Adhesive Bond Stresses and Strains at Discontinuities and Cracks in Bonded Structures

[+] Author and Article Information
L. J. Hart-Smith

Structures Subdivision, Douglas Aircraft Company, McDonnell Douglas Corporation, Long Beach, Calif.

J. Eng. Mater. Technol 100(1), 16-24 (Jan 01, 1978) (9 pages) doi:10.1115/1.3443442 History: Received April 07, 1977; Revised July 28, 1977; Online August 17, 2010

Abstract

This paper presents analysis procedures to be used for analyzing adhesively bonded structures containing cracks or discontinuities in the metal elements. The analyses are performed for a range of disbonds in each of four basic problems for stiffened structures: (1) stiffener broken at one station or with a finite length removed, sheet intact, (2) stiffener intact, sheet completely broken, (3) one-bay sheet crack, stiffeners intact, and (4) two-bay sheet crack, stiffener intact. Separate failure modes of disbond under shear loads, stiffener yield, and sheet fast fracture are investigated. The solutions are essentially planar (two-dimensional) and such three-dimensional effects as stiffener or sheet bending and peel stresses in the adhesives are not accounted for. The paper contains parametric studies for the governing variables and excellent agreement with test is demonstrated for the available test data (one-bay sheet crack). The analyses are approximate and not of universal applicability, but are simple to use with either pocket electronic calculators or digital computers. Known limitations of the theory are confined to situations in which the adhesive stresses are small and widespread rather than high and concentrated in a small identifiable zone adjacent to the discontinuity.

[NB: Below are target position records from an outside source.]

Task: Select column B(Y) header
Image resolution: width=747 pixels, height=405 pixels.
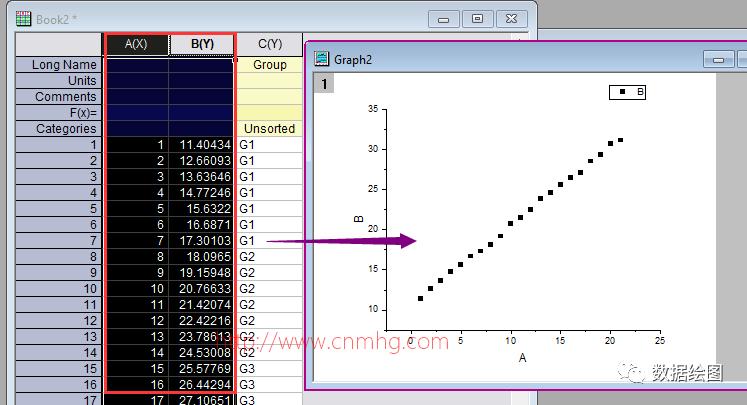Action: (x=202, y=44)
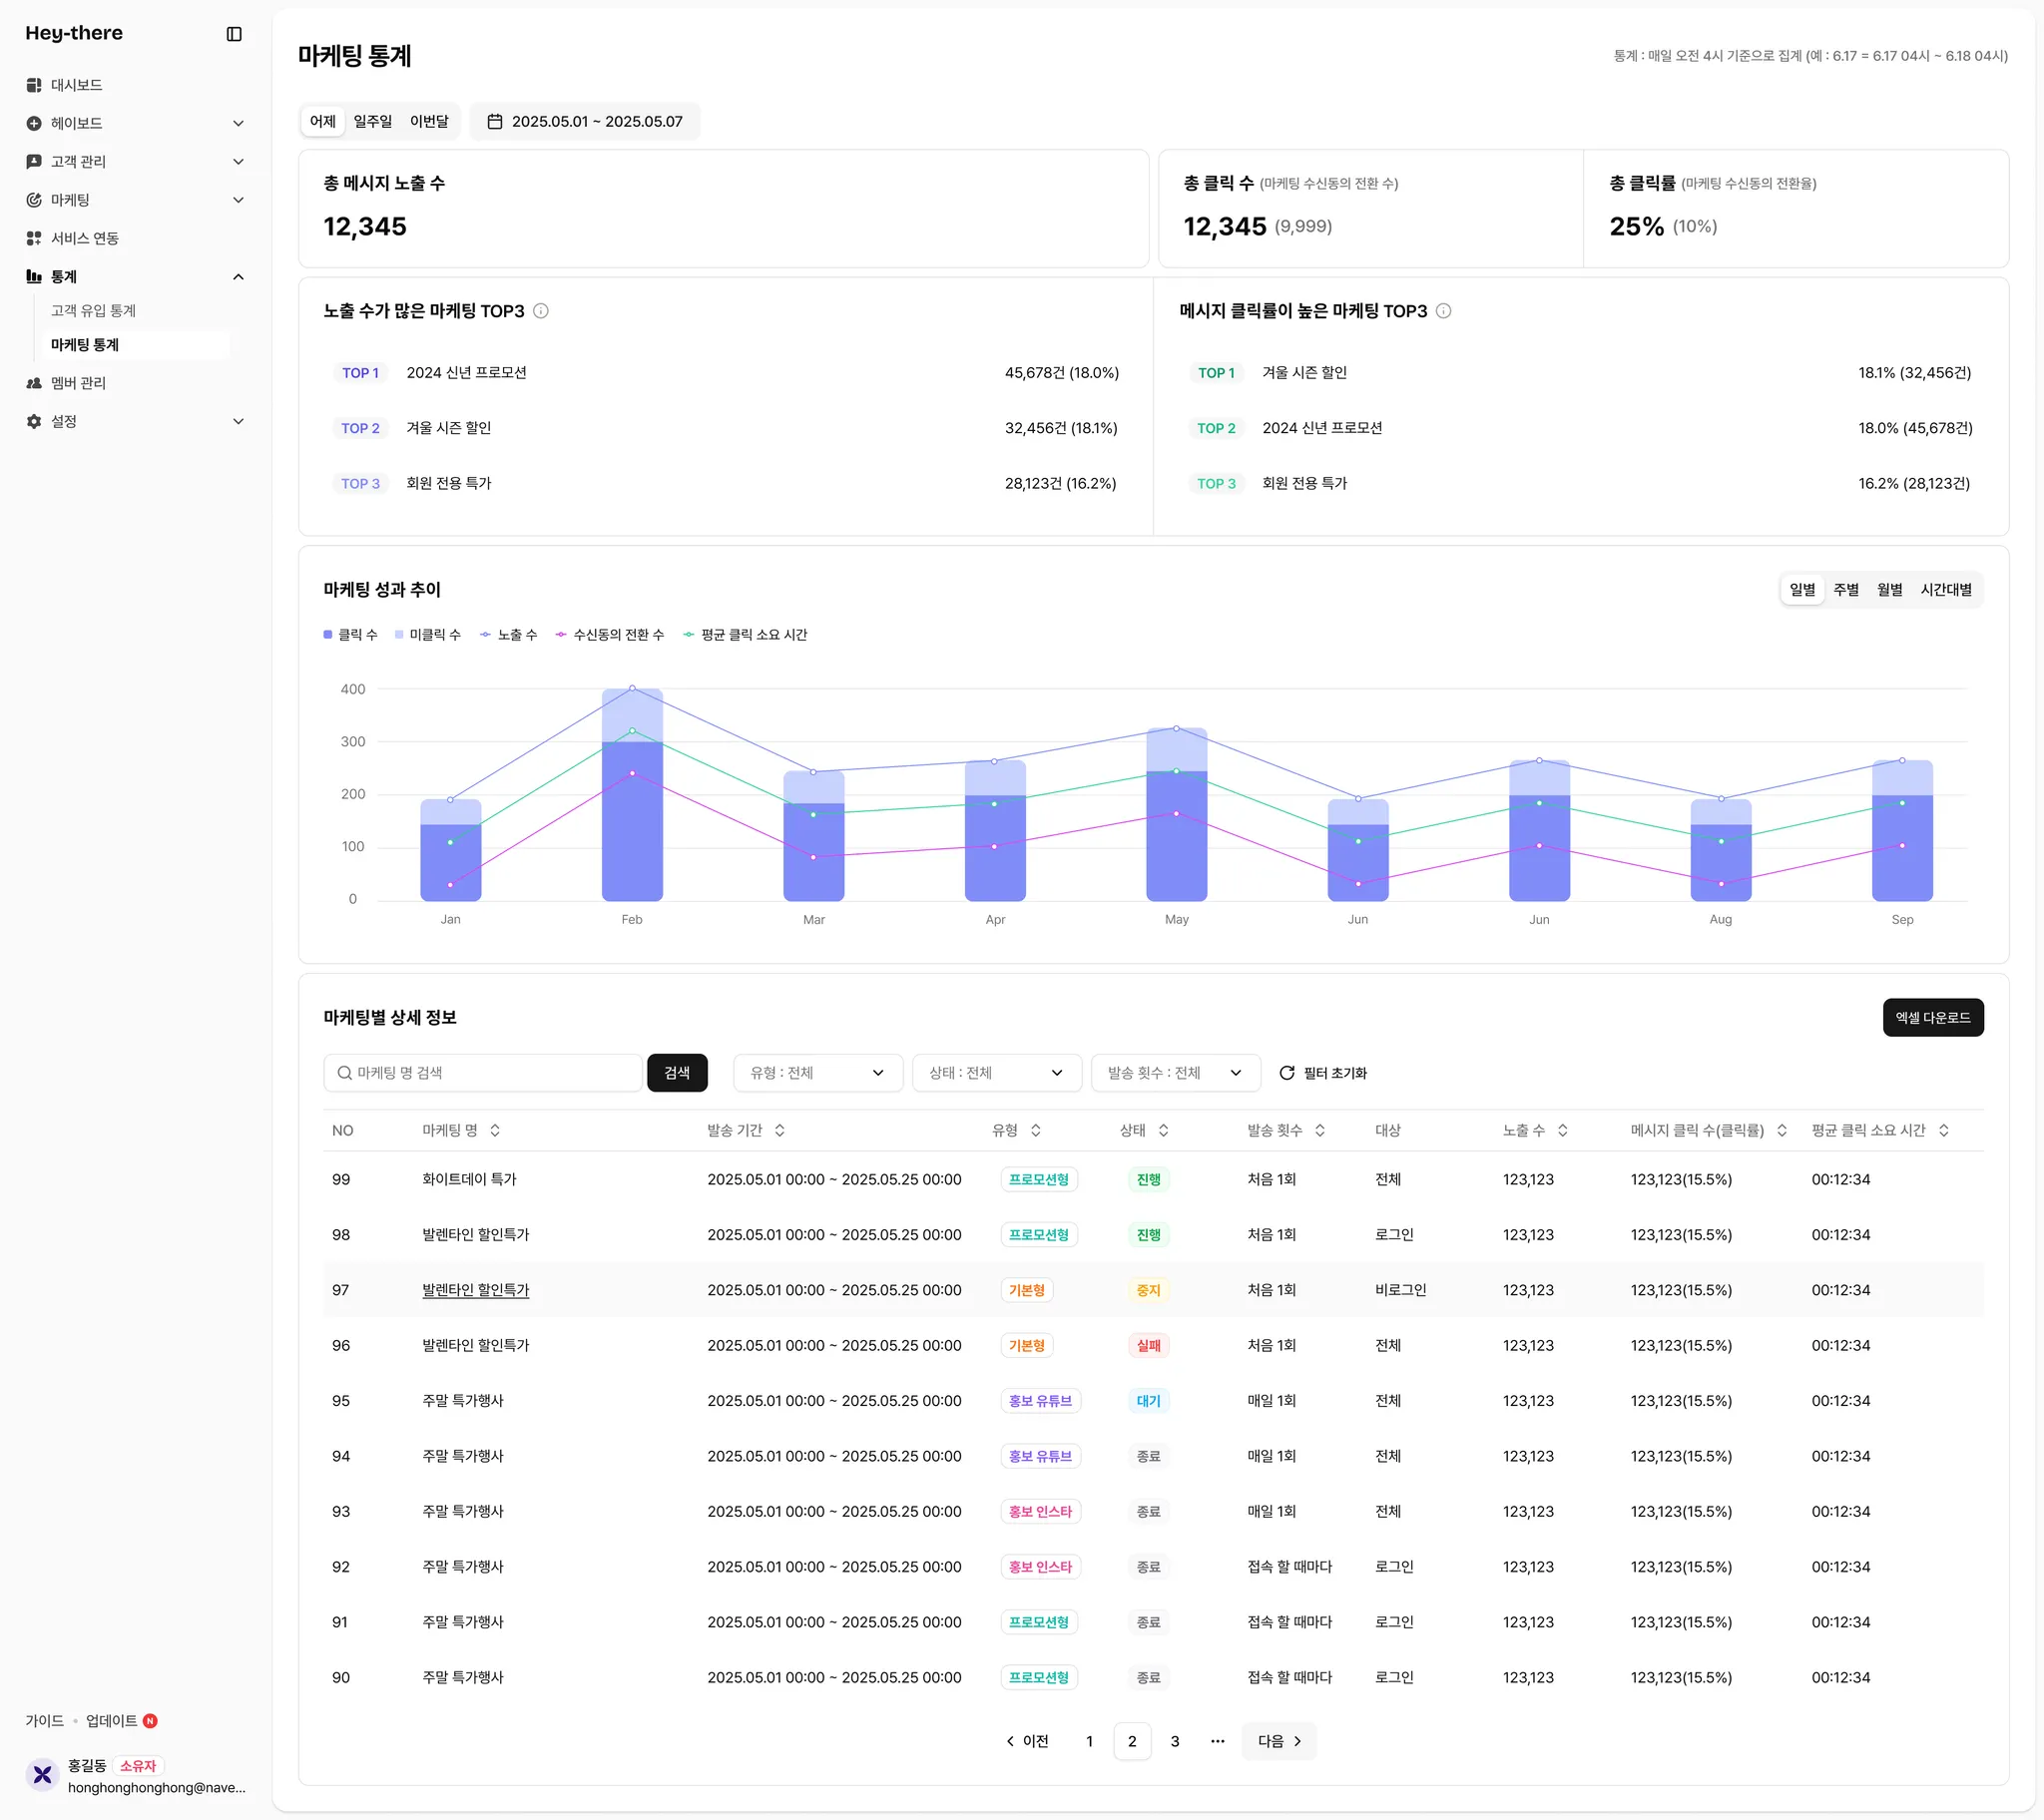This screenshot has width=2044, height=1820.
Task: Open the 발송 횟수 : 전체 dropdown
Action: click(1175, 1073)
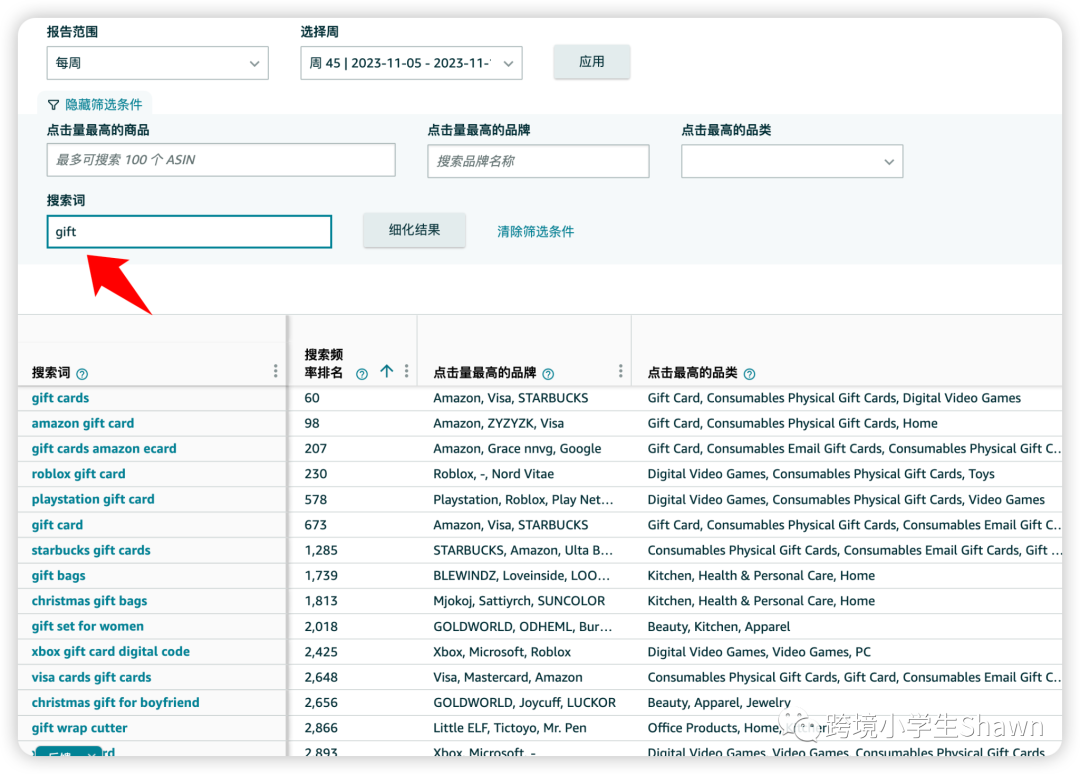Click the help icon next to 搜索词 column header
1080x774 pixels.
pos(82,373)
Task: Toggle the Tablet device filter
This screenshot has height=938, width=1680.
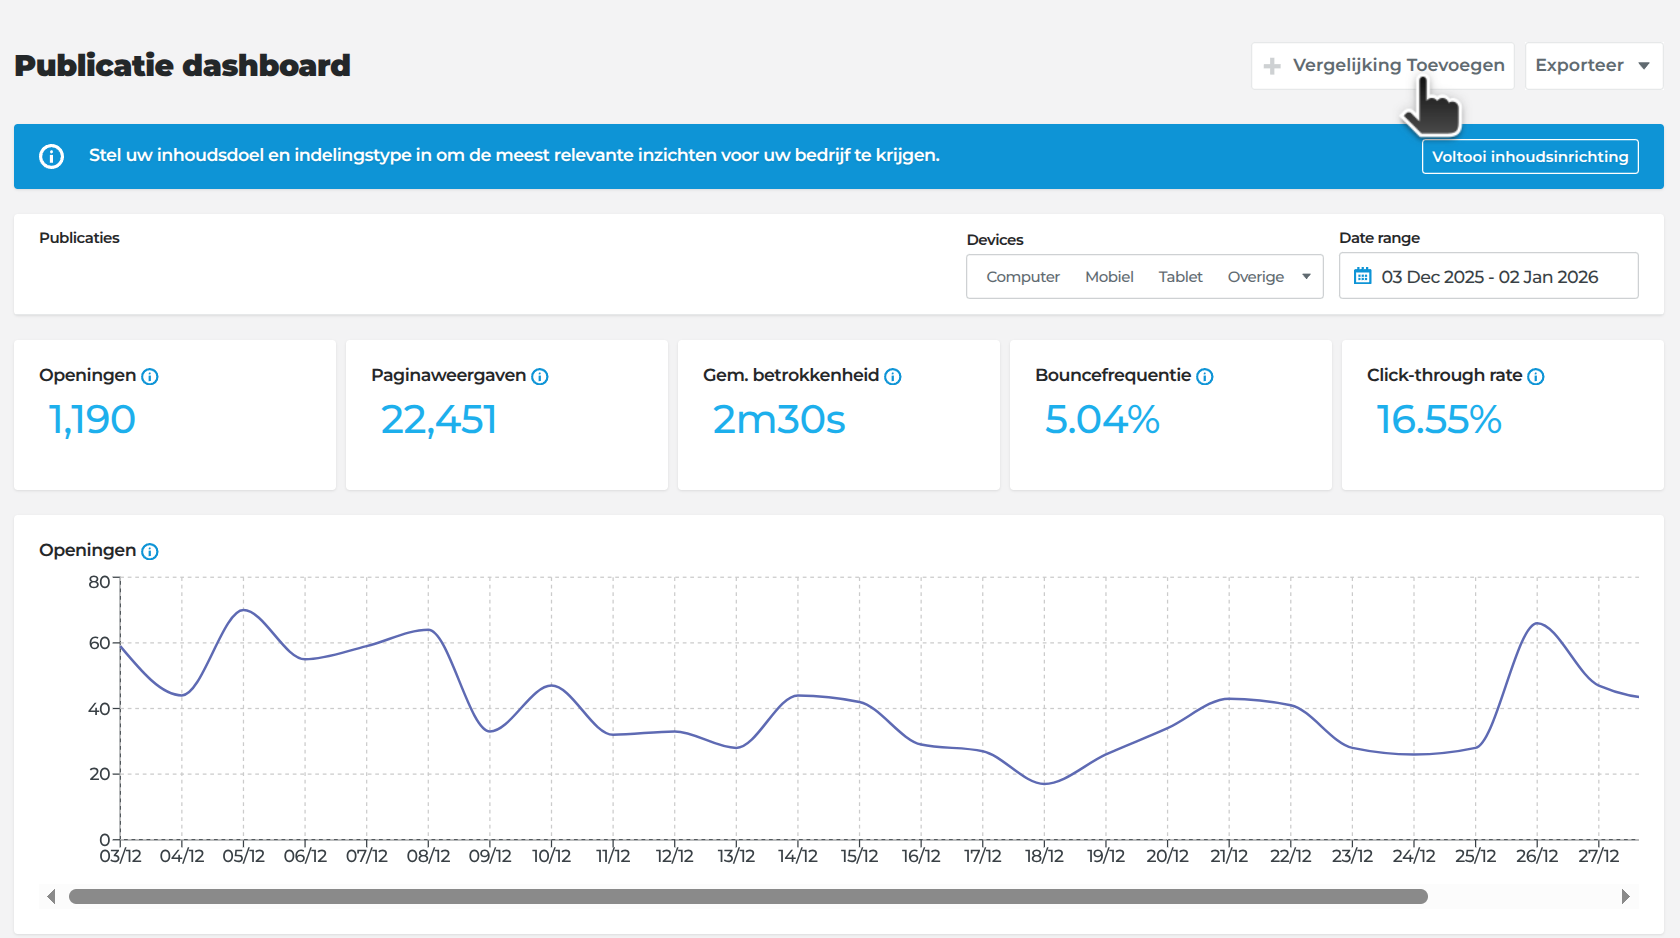Action: tap(1181, 277)
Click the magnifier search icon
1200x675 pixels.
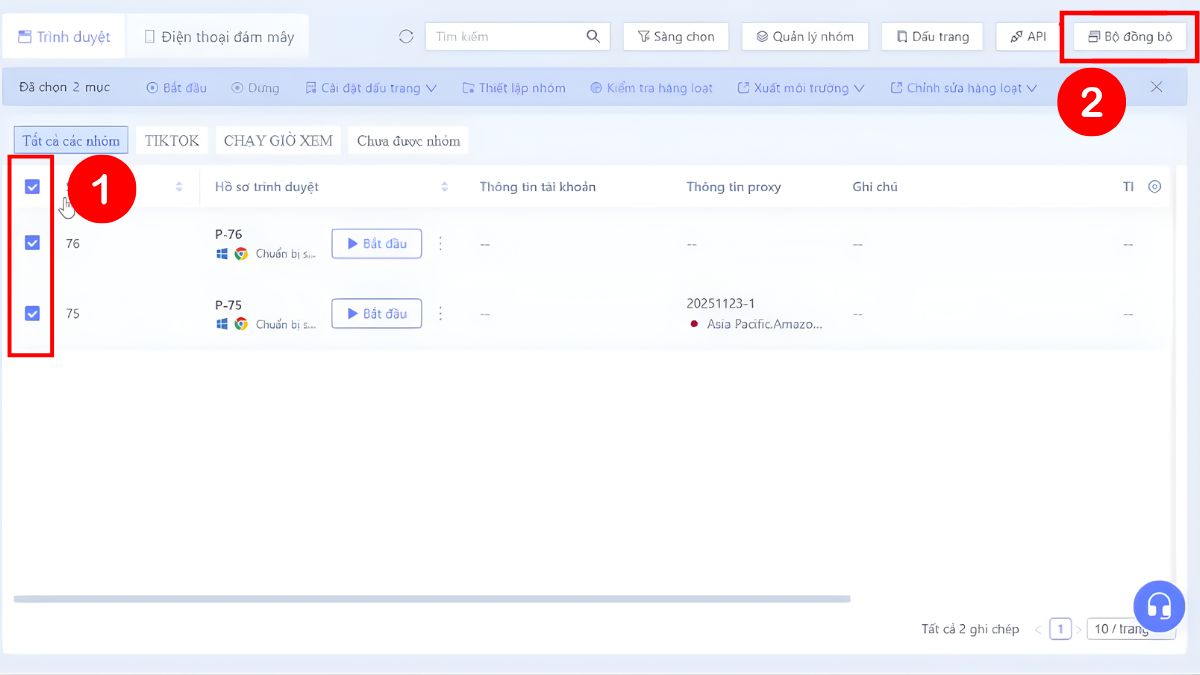pyautogui.click(x=593, y=37)
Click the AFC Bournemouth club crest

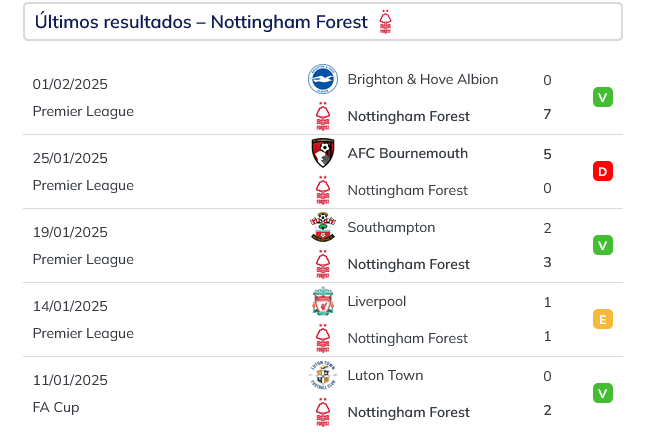click(323, 153)
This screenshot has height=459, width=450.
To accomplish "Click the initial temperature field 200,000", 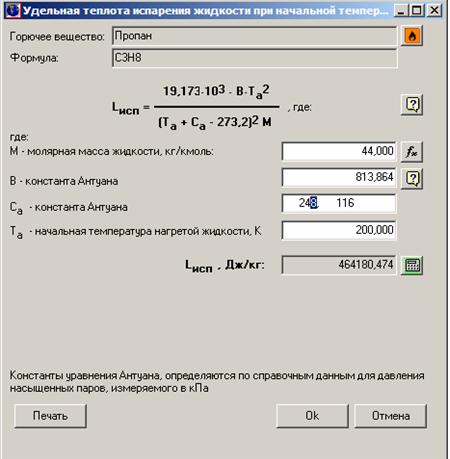I will coord(339,230).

The conconclusion drawn from the examples investigated is that disbonds can be initiated relatively easily at discontinuities in the metal structural elements, because the bond is very stiff, and that care is needed in proportioning the structural elements to control this potential problem. The analyses indicate also that the initial disbond is usually self-arresting and is not catastrophic. Higher loads are usually needed to propagate the disbond and, eventually, induce complete failure which is triggered by stiffener yield or fast fracture of the sheet at the crack tips. The sample cases point to the need to account for adhesive plasticity, stiffener yielding, and changes in load path as disbonds propagate.